The grant is a funding renewal from the NIH's National Heart, Lung and Blood Institute. The institute originally awarded $4.3 million of support to the UI five years ago. Renowned cystic fibrosis investigator Michael Welsh, M.D., professor of internal medicine and physiology and biophysics, and a Howard Hughes Medical Institute investigator, will continue to lead the research team, which includes five other investigators from four departments.

Cystic fibrosis is the most common fatal inherited disease among Caucasians of Northern European descent and occurs in about one in every 2,000 births. Cystic fibrosis involves several organ systems, including the lungs, sweat gland ducts and pancreas. Abnormally thick mucus builds up in the lungs of people with cystic fibrosis and can lead to inflammation and tissue damage. Although advances in treating complications of the disease have increased the average survival rate to age 21, there is no cure.

Welsh has spent much of his career at the UI studying the genetic causes of cystic fibrosis in hopes of developing strategies to treat or possibly cure the disease. One promising approach, and the one for which the UI received the NIH funding, is gene therapy. A genetic flaw causes cystic fibrosis. If investigators can correct the flaw, they can perhaps cure the disease. Gene therapy involves using a vector, such as a disabled cold virus, to supply cells with healthy copies of the flawed genes.

The UI's $7.1 million NIH grant will fund three main research projects. It will also fund three core facilities that provide the investigators with reagents and model systems.

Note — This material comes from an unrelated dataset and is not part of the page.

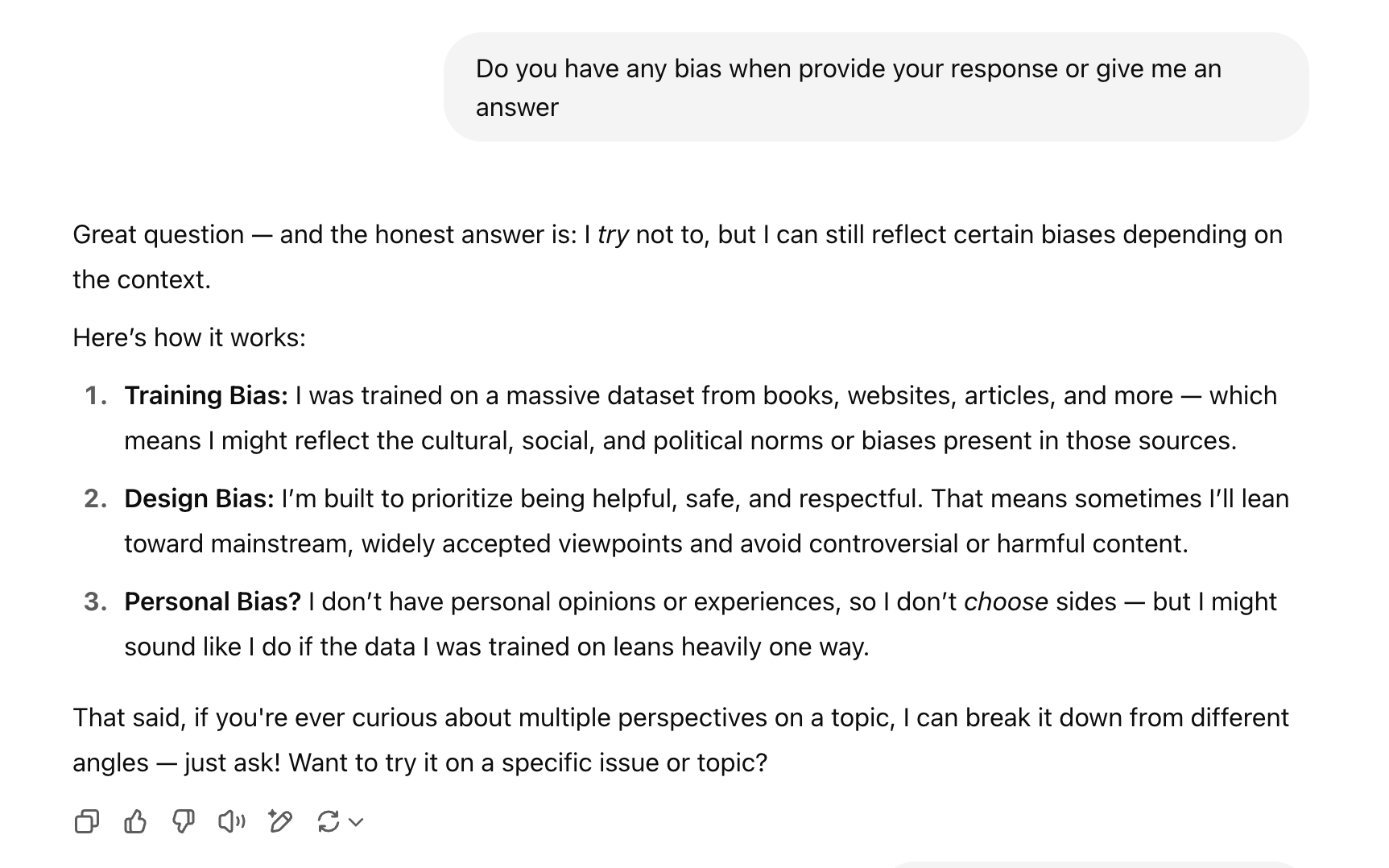Click the "Great question" opening text
Screen dimensions: 1389x868
tap(158, 234)
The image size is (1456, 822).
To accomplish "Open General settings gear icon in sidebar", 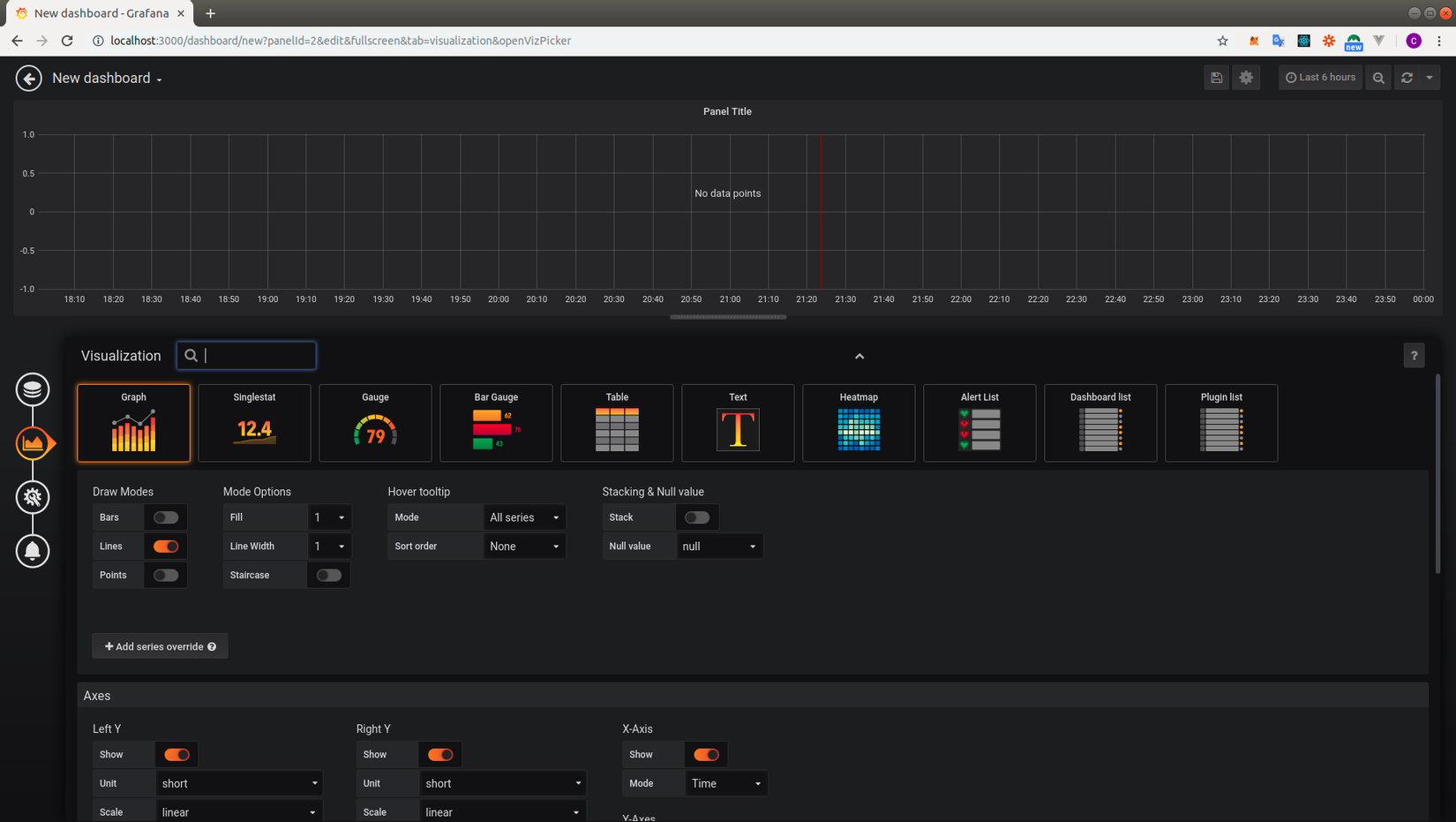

"The goal over the next five years is to better understand the barriers that limit gene transfer to the lungs and then to discover novel ways to overcome these barriers," Welsh said. "The investigators will collaborate closely to develop several new approaches for inserting a normal gene into cystic fibrosis lung cells. Ultimately, the work should lead to studies in humans."

In addition to Welsh, the other UI investigators include E. Peter Greenberg, Ph.D., professor of microbiology; Beverly Davidson, Ph.D., associate professor of internal medicine; Paul McCray, M.D., associate professor of pediatrics; Jeffrey J. Smith, M.D., associate professor of pediatrics; and Joseph Zabner, M.D., assistant professor of internal medicine.